Who cares. I wouldn't be using this drive to make DVD's for friends. It would strictly bee for archive use. By that time regular DVD burners will be $99 bucks. The price of the unit must and will come down. And when it does $30 for 20gig's isn't bad at all. And burn proof will make sure we have no coasters. Video makers wish come true as far as I see.
funky
Nice to have one's head in the clouds, isn't it? I burnt a coaster on a burn-proof DVD system just last night. And $30 for 20 Gb is still $1.50/G while a 4.7 Gb DVD-R costs, say, $2 or 43 cents/G, 28% of the media cost. Nice to be rich, too. And all your friends would need to spend big bucks to read your blue disks, as well.
However, these disks would be GREAT for Hollywood blockbusters lasting up to 12 hours on the trot.
The best use I could see for that technology (for me, anyhow) would be to make direct archive copies of my DV captures in native DV format. Then I'd use a normal -R/-RW/+R/+RW disc for my viewing copies and to give to my family.
I already make +R discs for this last purpose that are working fine in my parents' Toshiba set-top player as well as in both of my Sony players, but I haven't got a really good method of storing the non-MPEG2 compressed original DV footage yet, short of buying more DV tapes.
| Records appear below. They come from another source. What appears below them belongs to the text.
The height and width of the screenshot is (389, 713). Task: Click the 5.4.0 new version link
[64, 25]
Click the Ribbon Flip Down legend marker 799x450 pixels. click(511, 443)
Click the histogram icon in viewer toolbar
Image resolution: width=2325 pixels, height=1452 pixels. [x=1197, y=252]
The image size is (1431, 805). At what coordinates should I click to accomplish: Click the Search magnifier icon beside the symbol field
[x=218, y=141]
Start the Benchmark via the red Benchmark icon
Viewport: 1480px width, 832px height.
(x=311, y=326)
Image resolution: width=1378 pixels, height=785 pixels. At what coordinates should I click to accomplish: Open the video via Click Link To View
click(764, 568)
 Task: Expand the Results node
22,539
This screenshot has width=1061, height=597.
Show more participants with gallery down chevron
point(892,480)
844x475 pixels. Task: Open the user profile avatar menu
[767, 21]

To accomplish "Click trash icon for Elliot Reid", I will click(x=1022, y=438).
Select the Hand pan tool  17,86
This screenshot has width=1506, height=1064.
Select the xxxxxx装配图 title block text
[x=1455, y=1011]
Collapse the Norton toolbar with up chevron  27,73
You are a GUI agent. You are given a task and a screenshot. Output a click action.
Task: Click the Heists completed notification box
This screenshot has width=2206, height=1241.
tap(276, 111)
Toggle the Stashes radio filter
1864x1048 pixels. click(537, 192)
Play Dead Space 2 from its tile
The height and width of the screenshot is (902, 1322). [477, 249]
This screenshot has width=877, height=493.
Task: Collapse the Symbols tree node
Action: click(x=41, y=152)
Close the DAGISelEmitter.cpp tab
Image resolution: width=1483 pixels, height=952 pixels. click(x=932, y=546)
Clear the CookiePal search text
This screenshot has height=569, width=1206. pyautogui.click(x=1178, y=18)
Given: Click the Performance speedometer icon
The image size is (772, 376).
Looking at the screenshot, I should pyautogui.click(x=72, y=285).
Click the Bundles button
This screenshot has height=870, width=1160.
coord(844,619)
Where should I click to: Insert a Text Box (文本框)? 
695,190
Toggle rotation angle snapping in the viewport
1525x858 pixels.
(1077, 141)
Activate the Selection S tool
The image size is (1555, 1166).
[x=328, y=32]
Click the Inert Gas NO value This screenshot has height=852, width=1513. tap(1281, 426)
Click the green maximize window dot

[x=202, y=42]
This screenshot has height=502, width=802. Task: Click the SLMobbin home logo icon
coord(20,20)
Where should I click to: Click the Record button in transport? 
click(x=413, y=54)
Of course, at this point in time, DV tapes for archive are much cheaper than the proposed Blu-Ray and competing formats.
"..so much for subtlety.."
System specs:
Gainward Ti4600
AMD Athlon XP2100+ (o.c. to 1845MHz)
"Sony said on Monday it would start sales next month of the world's first DVD recorder that uses blue laser light and can pack a two-hour high-definition TV program onto a single disc."
"Sony's Blu-ray machine will be able to play red-laser discs using the DVD-R and DVD-RW formats, but not those that use the DVD-RAM or DVD+RW formats."
Isn't that ironic?
Sony... one of the big supporters of DVD+RW... now markets a high def DVD video recorder that can't read DVD+RW.
Originally posted by Brian Ellis However, these disks would be GREAT for Hollywood blockbusters lasting up to 12 hours on the trot.
I think this is more a case of "these disks would be GREAT for Hollywood blockbusters lasting up to 2 hours on the trot". :-)
As HDTVs become more widespread (at least in North America), there will be a market for a hi-def counterpart to mass-produced DVDs. D-VHS tape technology, such as JVC's D-Theater, is definitely not as "cool" as optical discs and to many people (myself included) looks like a step backwards.
I'd be interested to see how soon pre-recorded Blu-Ray discs and "cheap" players become available. I'd agree that these expensive first-generation units are unattractive as high-definition VCR replacements (capacity too small) but also overkill for recording standard-definition home movies (capacity too big).